SOURCE PASSAGE START

Massive food relief to countries ravished by hunger and malnutrition--such as that now under way in Somalia--may initially sustain victims of famine, but unless a comprehensive system is in place to prevent subsequent food and water contamination, the benefits will be temporary, according to a United Nations report released last week in Rome.
Diseases caused by food-borne pathogens are just as likely as hunger to undermine a nation, and these illnesses disproportionately strike developing regions, according to the study by the U.N.'s Food and Agriculture Organization, delivered at the International Conference on Nutrition, which concluded Friday.
While the report primarily focused on industrialized countries' food systems, it emphasized that a nation without a sound food distribution network or infrastructure will be plagued with chronic, and often widespread, illnesses.
The U.N. estimates that as many as three million children die each year as a result of diarrheal diseases, 70% of which are the result of food poisoning. However, even these estimates are vastly underestimated, the FAO reports.
"Too often health professionals overlook food as a source of disease and public health problems because their primary focus is on communicable diseases or epidemics," the FAO states. "Only a small proportion of (food poisoning) cases come to the notice of health services and even fewer are investigated. As a result, it is believed that in industrialized countries only 10% (of the food-borne diseases) are reported, while in developing countries reported cases probably account for not more than 1% of the total (reported)."

SOURCE PASSAGE END
RAW DATA START

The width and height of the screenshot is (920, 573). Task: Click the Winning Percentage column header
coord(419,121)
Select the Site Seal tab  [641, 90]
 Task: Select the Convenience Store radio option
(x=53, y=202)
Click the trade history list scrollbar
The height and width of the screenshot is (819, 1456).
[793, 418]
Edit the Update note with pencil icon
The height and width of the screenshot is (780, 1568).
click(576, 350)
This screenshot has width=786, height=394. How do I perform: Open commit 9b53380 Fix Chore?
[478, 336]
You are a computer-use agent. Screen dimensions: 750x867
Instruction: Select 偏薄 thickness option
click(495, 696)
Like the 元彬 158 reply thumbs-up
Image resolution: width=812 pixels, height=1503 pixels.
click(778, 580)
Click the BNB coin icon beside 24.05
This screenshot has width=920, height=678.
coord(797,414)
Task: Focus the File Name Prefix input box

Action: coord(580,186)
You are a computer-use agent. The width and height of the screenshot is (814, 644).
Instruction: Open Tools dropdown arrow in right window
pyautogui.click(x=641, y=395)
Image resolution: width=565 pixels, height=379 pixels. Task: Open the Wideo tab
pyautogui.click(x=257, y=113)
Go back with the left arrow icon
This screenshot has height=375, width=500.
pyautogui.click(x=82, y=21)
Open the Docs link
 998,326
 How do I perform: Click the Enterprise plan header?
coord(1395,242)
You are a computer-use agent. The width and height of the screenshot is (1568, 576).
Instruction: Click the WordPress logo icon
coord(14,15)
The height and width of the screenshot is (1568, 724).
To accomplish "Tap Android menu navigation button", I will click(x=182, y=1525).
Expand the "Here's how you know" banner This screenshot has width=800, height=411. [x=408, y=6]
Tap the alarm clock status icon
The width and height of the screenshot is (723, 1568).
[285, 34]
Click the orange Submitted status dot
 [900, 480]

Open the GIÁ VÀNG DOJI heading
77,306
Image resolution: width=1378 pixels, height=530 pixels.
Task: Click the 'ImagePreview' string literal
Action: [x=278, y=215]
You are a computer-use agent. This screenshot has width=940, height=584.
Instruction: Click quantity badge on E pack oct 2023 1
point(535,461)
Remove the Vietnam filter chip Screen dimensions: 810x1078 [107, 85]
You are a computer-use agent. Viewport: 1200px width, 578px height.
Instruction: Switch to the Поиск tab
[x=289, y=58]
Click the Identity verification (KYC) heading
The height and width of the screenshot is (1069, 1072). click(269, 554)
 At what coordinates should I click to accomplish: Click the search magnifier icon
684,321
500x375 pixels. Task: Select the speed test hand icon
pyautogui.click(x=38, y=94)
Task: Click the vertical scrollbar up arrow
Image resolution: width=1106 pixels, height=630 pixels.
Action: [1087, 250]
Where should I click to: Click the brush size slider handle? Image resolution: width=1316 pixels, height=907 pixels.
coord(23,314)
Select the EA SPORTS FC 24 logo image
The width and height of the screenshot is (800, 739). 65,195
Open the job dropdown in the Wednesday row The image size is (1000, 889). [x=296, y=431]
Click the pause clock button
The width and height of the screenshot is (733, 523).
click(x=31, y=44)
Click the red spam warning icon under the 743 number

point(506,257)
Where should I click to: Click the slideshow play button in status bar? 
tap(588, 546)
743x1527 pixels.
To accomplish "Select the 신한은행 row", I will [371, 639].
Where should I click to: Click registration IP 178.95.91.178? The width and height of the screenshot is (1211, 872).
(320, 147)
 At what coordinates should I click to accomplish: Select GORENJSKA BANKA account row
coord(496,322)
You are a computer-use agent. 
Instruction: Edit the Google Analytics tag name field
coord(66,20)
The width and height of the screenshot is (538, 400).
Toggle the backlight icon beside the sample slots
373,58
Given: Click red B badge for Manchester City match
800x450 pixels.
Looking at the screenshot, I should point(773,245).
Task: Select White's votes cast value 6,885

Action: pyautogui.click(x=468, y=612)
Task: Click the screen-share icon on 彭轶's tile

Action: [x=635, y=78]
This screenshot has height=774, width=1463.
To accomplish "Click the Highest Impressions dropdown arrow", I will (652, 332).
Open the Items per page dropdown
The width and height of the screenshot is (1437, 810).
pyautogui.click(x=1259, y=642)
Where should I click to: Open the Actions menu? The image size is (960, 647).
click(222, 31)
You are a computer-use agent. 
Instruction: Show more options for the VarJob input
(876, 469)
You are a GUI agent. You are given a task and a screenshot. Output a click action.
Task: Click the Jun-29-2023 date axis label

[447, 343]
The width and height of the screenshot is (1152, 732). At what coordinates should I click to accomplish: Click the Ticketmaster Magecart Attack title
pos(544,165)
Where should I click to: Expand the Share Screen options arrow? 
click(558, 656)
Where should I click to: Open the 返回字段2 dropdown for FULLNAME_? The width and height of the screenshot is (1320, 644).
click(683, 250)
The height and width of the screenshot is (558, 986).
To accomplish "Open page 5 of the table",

RAW DATA END

## ASSIGNMENT:
Answer these questions using the article on famine relief and food-borne disease above.
(a) In what city was the United Nations report released?
(b) According to the U.N. estimate, how many children die each year from diarrheal diseases?
(c) In developing countries, what share of food-borne disease cases is probably reported?

## TASK ANSWER:
(a) Rome
(b) As many as three million
(c) Not more than 1%